-- DATA FOR THIS EXERCISE --
---+---
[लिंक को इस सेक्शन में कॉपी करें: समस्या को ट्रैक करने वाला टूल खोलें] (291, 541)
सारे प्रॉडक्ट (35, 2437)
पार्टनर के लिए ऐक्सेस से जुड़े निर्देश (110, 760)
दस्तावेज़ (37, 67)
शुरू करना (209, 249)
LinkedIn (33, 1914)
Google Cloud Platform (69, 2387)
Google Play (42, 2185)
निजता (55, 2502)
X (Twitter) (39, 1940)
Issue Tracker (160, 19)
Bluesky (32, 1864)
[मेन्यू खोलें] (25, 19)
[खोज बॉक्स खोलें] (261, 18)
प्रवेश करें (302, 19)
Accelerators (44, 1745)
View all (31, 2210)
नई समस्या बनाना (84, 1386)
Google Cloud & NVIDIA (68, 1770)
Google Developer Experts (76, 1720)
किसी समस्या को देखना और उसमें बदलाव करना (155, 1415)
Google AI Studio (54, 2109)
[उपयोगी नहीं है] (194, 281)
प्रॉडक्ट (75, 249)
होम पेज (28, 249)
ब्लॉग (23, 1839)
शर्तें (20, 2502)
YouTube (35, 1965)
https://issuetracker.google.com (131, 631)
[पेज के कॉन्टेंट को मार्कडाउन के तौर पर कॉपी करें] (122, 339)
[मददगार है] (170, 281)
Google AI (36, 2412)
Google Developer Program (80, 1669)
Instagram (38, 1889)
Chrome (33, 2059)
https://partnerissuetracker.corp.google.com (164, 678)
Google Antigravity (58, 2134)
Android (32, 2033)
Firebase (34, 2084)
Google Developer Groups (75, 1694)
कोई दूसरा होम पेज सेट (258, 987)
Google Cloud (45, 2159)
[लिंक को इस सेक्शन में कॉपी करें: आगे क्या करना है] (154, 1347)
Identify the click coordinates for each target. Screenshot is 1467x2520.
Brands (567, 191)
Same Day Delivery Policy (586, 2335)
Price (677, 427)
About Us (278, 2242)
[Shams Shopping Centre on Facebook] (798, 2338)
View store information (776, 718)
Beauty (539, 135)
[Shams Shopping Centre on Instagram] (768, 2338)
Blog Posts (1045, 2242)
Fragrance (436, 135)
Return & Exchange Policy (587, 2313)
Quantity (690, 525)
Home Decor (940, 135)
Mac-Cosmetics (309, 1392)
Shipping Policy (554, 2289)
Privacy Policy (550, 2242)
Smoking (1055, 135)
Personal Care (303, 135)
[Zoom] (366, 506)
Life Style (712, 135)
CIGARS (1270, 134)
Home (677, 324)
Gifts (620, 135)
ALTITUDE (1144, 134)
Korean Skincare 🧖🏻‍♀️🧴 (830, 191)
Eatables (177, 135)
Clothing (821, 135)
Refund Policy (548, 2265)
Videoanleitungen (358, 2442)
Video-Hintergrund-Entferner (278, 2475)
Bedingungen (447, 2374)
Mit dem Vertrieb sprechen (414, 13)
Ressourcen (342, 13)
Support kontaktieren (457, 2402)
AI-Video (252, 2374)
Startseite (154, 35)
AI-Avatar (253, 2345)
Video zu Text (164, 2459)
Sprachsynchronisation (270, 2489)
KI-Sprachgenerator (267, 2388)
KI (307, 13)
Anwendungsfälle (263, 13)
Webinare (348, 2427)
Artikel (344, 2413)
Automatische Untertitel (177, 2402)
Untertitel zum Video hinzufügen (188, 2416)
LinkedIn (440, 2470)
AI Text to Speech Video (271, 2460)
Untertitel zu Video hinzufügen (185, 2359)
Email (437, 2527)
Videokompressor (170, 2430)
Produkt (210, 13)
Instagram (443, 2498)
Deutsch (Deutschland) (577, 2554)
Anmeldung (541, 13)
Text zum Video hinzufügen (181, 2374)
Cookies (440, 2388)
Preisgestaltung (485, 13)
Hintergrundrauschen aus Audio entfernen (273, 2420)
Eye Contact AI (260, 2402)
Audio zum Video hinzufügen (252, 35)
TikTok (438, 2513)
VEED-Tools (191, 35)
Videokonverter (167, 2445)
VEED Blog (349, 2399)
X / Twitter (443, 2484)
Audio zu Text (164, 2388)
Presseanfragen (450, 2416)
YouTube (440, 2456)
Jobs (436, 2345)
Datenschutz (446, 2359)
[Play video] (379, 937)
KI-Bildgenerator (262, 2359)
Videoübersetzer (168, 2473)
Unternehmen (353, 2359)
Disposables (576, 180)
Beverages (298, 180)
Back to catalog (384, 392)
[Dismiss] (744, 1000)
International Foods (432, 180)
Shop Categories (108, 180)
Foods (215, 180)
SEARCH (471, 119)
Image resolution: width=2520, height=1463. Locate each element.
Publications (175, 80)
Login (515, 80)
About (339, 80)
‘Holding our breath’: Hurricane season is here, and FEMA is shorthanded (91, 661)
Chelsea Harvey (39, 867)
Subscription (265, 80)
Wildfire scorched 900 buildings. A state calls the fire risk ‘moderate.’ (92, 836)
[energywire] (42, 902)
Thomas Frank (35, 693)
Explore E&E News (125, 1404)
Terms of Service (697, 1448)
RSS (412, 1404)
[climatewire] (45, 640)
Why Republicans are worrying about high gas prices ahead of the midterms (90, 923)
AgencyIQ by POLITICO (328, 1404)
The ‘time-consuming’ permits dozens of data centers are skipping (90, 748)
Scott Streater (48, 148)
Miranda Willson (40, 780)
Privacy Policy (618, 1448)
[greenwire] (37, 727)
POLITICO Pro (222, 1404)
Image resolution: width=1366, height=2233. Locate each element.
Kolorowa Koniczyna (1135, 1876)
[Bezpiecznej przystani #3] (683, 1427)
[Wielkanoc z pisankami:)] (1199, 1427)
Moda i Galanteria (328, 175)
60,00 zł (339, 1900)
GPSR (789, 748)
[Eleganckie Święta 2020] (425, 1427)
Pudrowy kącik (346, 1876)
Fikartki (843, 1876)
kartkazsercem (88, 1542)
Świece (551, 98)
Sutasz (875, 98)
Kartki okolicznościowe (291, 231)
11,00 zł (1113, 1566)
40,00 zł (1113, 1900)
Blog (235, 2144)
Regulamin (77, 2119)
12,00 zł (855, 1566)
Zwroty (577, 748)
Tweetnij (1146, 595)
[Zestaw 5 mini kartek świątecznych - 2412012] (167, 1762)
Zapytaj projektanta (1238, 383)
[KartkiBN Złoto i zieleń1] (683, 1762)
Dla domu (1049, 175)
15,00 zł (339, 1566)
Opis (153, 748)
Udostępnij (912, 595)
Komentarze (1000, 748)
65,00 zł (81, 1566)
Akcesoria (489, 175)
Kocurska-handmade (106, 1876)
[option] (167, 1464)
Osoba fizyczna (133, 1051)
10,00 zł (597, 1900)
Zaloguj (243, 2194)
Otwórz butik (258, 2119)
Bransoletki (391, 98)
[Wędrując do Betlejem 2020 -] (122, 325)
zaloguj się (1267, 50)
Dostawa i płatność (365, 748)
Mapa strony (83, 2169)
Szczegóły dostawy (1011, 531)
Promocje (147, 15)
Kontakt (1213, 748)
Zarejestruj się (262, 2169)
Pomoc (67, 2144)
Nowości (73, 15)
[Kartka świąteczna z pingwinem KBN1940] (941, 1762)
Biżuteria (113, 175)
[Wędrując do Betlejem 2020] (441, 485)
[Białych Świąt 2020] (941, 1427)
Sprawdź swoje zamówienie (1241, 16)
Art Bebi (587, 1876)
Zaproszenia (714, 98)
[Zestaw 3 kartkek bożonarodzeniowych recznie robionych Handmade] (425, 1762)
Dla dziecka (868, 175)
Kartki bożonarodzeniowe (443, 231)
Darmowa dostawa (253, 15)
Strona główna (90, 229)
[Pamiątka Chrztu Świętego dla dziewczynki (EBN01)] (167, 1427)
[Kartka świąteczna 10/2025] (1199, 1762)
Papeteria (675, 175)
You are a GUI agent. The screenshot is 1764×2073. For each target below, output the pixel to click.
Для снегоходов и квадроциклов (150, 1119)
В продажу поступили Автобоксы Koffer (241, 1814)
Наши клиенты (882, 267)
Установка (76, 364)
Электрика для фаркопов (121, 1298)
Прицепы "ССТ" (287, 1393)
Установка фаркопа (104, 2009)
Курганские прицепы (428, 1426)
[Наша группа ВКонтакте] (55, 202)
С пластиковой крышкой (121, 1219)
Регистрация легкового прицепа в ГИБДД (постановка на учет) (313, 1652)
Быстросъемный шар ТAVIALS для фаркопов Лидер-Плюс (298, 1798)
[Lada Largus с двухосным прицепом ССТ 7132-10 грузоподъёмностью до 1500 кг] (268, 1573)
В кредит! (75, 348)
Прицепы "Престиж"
---+---
Your answer should be the lines above, from the line containing "Blog Posts (1045, 2242)" up to and including the line containing "AI Text to Speech Video (271, 2460)", reproduced exactly and with nothing else.

-- OUTPUT OF THE EXERCISE --
Blog Posts (1045, 2242)
Fragrance (436, 135)
Return & Exchange Policy (587, 2313)
Quantity (690, 525)
Home Decor (940, 135)
Mac-Cosmetics (309, 1392)
Shipping Policy (554, 2289)
Privacy Policy (550, 2242)
Smoking (1055, 135)
Personal Care (303, 135)
[Zoom] (366, 506)
Life Style (712, 135)
CIGARS (1270, 134)
Home (677, 324)
Gifts (620, 135)
ALTITUDE (1144, 134)
Korean Skincare 🧖🏻‍♀️🧴 (830, 191)
Eatables (177, 135)
Clothing (821, 135)
Refund Policy (548, 2265)
Videoanleitungen (358, 2442)
Video-Hintergrund-Entferner (278, 2475)
Bedingungen (447, 2374)
Mit dem Vertrieb sprechen (414, 13)
Ressourcen (342, 13)
Support kontaktieren (457, 2402)
AI-Video (252, 2374)
Startseite (154, 35)
AI-Avatar (253, 2345)
Video zu Text (164, 2459)
Sprachsynchronisation (270, 2489)
KI-Sprachgenerator (267, 2388)
KI (307, 13)
Anwendungsfälle (263, 13)
Webinare (348, 2427)
Artikel (344, 2413)
Automatische Untertitel (177, 2402)
Untertitel zum Video hinzufügen (188, 2416)
LinkedIn (440, 2470)
AI Text to Speech Video (271, 2460)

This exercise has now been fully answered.